▸ **Brief**: All records below must be retyped exactly.

▸ **Information given**:
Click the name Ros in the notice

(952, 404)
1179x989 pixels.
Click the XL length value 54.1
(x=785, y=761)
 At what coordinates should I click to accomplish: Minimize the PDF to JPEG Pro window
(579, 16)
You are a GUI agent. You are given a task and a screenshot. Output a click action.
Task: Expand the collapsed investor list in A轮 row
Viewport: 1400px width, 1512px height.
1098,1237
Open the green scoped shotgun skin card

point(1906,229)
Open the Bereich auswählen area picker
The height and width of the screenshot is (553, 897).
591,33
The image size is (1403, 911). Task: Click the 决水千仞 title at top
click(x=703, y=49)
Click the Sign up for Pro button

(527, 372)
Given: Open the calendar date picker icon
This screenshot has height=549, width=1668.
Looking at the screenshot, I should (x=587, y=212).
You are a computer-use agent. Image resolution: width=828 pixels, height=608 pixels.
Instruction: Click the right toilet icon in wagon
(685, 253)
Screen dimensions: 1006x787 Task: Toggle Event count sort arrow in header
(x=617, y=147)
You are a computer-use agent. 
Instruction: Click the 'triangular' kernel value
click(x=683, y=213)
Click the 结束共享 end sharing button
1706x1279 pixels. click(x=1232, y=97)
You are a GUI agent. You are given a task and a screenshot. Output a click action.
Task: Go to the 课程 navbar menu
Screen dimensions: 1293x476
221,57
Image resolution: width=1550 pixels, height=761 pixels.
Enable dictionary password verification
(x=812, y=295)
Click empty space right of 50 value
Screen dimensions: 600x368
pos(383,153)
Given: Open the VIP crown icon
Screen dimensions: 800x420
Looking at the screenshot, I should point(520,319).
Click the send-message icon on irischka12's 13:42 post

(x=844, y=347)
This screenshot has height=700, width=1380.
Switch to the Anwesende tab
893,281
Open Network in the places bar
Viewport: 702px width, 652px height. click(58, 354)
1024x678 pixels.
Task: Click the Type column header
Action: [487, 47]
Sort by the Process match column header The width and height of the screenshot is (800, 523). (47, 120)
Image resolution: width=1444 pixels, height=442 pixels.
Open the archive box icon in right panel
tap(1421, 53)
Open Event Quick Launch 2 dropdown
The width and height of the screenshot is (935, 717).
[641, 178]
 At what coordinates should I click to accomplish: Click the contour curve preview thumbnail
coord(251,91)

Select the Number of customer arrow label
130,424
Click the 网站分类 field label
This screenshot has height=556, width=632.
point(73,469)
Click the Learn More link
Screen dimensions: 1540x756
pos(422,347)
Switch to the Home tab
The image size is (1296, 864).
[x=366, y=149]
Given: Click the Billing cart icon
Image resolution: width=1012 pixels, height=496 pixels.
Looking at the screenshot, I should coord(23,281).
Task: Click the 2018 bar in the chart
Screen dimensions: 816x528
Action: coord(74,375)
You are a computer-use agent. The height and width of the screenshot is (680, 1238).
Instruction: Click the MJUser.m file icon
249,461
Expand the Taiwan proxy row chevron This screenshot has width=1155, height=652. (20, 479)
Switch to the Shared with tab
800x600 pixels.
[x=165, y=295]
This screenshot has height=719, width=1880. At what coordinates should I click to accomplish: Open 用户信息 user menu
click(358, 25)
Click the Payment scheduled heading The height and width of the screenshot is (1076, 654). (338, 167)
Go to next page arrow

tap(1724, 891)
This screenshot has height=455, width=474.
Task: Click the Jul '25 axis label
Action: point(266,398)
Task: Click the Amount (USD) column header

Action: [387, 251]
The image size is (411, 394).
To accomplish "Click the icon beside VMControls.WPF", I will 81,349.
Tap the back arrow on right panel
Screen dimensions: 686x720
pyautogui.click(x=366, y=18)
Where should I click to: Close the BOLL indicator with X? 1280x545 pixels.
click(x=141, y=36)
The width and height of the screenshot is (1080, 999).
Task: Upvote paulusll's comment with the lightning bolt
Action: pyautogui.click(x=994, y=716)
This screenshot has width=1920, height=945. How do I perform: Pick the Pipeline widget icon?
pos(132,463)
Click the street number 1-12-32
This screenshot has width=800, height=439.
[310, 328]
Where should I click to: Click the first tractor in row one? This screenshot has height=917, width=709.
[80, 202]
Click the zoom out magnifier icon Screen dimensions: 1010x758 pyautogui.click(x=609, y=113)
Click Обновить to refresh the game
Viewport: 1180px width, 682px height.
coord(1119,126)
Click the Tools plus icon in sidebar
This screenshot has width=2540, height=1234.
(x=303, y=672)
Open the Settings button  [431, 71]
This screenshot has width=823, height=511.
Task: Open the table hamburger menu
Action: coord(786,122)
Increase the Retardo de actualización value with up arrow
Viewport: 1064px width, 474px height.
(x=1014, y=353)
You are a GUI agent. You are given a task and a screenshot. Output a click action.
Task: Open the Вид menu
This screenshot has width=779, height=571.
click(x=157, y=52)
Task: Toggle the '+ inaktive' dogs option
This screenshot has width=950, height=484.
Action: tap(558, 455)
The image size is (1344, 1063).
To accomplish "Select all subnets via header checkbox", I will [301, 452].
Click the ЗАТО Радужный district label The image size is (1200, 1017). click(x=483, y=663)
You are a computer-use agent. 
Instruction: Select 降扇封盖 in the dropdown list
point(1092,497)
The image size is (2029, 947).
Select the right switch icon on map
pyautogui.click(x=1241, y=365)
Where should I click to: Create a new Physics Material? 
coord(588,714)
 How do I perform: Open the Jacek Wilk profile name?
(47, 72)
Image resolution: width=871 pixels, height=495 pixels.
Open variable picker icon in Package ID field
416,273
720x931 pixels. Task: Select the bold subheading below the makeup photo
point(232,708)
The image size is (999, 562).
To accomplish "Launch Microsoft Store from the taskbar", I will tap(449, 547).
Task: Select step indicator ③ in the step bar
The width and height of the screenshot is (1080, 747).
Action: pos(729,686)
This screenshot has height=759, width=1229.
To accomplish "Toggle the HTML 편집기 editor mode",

▸ **Exercise answer**:
Click the name Ros in the notice

(952, 404)
1179x989 pixels.
Click the XL length value 54.1
(x=785, y=761)
 At what coordinates should I click to accomplish: Minimize the PDF to JPEG Pro window
(579, 16)
You are a GUI agent. You are given a task and a screenshot. Output a click action.
Task: Expand the collapsed investor list in A轮 row
Viewport: 1400px width, 1512px height.
1098,1237
Open the green scoped shotgun skin card

point(1906,229)
Open the Bereich auswählen area picker
The height and width of the screenshot is (553, 897).
591,33
The image size is (1403, 911). Task: Click the 决水千仞 title at top
click(x=703, y=49)
Click the Sign up for Pro button

(527, 372)
Given: Open the calendar date picker icon
This screenshot has height=549, width=1668.
Looking at the screenshot, I should (x=587, y=212).
You are a computer-use agent. Image resolution: width=828 pixels, height=608 pixels.
Instruction: Click the right toilet icon in wagon
(685, 253)
Screen dimensions: 1006x787 Task: Toggle Event count sort arrow in header
(x=617, y=147)
You are a computer-use agent. 
Instruction: Click the 'triangular' kernel value
click(x=683, y=213)
Click the 结束共享 end sharing button
1706x1279 pixels. click(x=1232, y=97)
You are a GUI agent. You are given a task and a screenshot. Output a click action.
Task: Go to the 课程 navbar menu
Screen dimensions: 1293x476
221,57
Image resolution: width=1550 pixels, height=761 pixels.
Enable dictionary password verification
(x=812, y=295)
Click empty space right of 50 value
Screen dimensions: 600x368
pos(383,153)
Given: Open the VIP crown icon
Screen dimensions: 800x420
Looking at the screenshot, I should point(520,319).
Click the send-message icon on irischka12's 13:42 post

(x=844, y=347)
This screenshot has height=700, width=1380.
Switch to the Anwesende tab
893,281
Open Network in the places bar
Viewport: 702px width, 652px height. click(58, 354)
1024x678 pixels.
Task: Click the Type column header
Action: [487, 47]
Sort by the Process match column header The width and height of the screenshot is (800, 523). (47, 120)
Image resolution: width=1444 pixels, height=442 pixels.
Open the archive box icon in right panel
tap(1421, 53)
Open Event Quick Launch 2 dropdown
The width and height of the screenshot is (935, 717).
[641, 178]
 At what coordinates should I click to accomplish: Click the contour curve preview thumbnail
coord(251,91)

Select the Number of customer arrow label
130,424
Click the 网站分类 field label
This screenshot has height=556, width=632.
point(73,469)
Click the Learn More link
Screen dimensions: 1540x756
pos(422,347)
Switch to the Home tab
The image size is (1296, 864).
[x=366, y=149]
Given: Click the Billing cart icon
Image resolution: width=1012 pixels, height=496 pixels.
Looking at the screenshot, I should coord(23,281).
Task: Click the 2018 bar in the chart
Screen dimensions: 816x528
Action: coord(74,375)
You are a computer-use agent. The height and width of the screenshot is (680, 1238).
Instruction: Click the MJUser.m file icon
249,461
Expand the Taiwan proxy row chevron This screenshot has width=1155, height=652. (20, 479)
Switch to the Shared with tab
800x600 pixels.
[x=165, y=295]
This screenshot has height=719, width=1880. At what coordinates should I click to accomplish: Open 用户信息 user menu
click(358, 25)
Click the Payment scheduled heading The height and width of the screenshot is (1076, 654). (338, 167)
Go to next page arrow

tap(1724, 891)
This screenshot has height=455, width=474.
Task: Click the Jul '25 axis label
Action: point(266,398)
Task: Click the Amount (USD) column header

Action: [387, 251]
The image size is (411, 394).
To accomplish "Click the icon beside VMControls.WPF", I will 81,349.
Tap the back arrow on right panel
Screen dimensions: 686x720
pyautogui.click(x=366, y=18)
Where should I click to: Close the BOLL indicator with X? 1280x545 pixels.
click(x=141, y=36)
The width and height of the screenshot is (1080, 999).
Task: Upvote paulusll's comment with the lightning bolt
Action: pyautogui.click(x=994, y=716)
This screenshot has width=1920, height=945. How do I perform: Pick the Pipeline widget icon?
pos(132,463)
Click the street number 1-12-32
This screenshot has width=800, height=439.
[310, 328]
Where should I click to: Click the first tractor in row one? This screenshot has height=917, width=709.
[80, 202]
Click the zoom out magnifier icon Screen dimensions: 1010x758 pyautogui.click(x=609, y=113)
Click Обновить to refresh the game
Viewport: 1180px width, 682px height.
coord(1119,126)
Click the Tools plus icon in sidebar
This screenshot has width=2540, height=1234.
(x=303, y=672)
Open the Settings button  [431, 71]
This screenshot has width=823, height=511.
Task: Open the table hamburger menu
Action: coord(786,122)
Increase the Retardo de actualización value with up arrow
Viewport: 1064px width, 474px height.
(x=1014, y=353)
You are a GUI agent. You are given a task and a screenshot. Output a click action.
Task: Open the Вид menu
This screenshot has width=779, height=571.
click(x=157, y=52)
Task: Toggle the '+ inaktive' dogs option
This screenshot has width=950, height=484.
Action: tap(558, 455)
The image size is (1344, 1063).
To accomplish "Select all subnets via header checkbox", I will [301, 452].
Click the ЗАТО Радужный district label The image size is (1200, 1017). click(x=483, y=663)
You are a computer-use agent. 
Instruction: Select 降扇封盖 in the dropdown list
point(1092,497)
The image size is (2029, 947).
Select the right switch icon on map
pyautogui.click(x=1241, y=365)
Where should I click to: Create a new Physics Material? 
coord(588,714)
 How do I perform: Open the Jacek Wilk profile name?
(47, 72)
Image resolution: width=871 pixels, height=495 pixels.
Open variable picker icon in Package ID field
416,273
720x931 pixels. Task: Select the bold subheading below the makeup photo
point(232,708)
The image size is (999, 562).
To accomplish "Launch Microsoft Store from the taskbar", I will tap(449, 547).
Task: Select step indicator ③ in the step bar
The width and height of the screenshot is (1080, 747).
Action: pos(729,686)
This screenshot has height=759, width=1229.
To accomplish "Toggle the HTML 편집기 editor mode",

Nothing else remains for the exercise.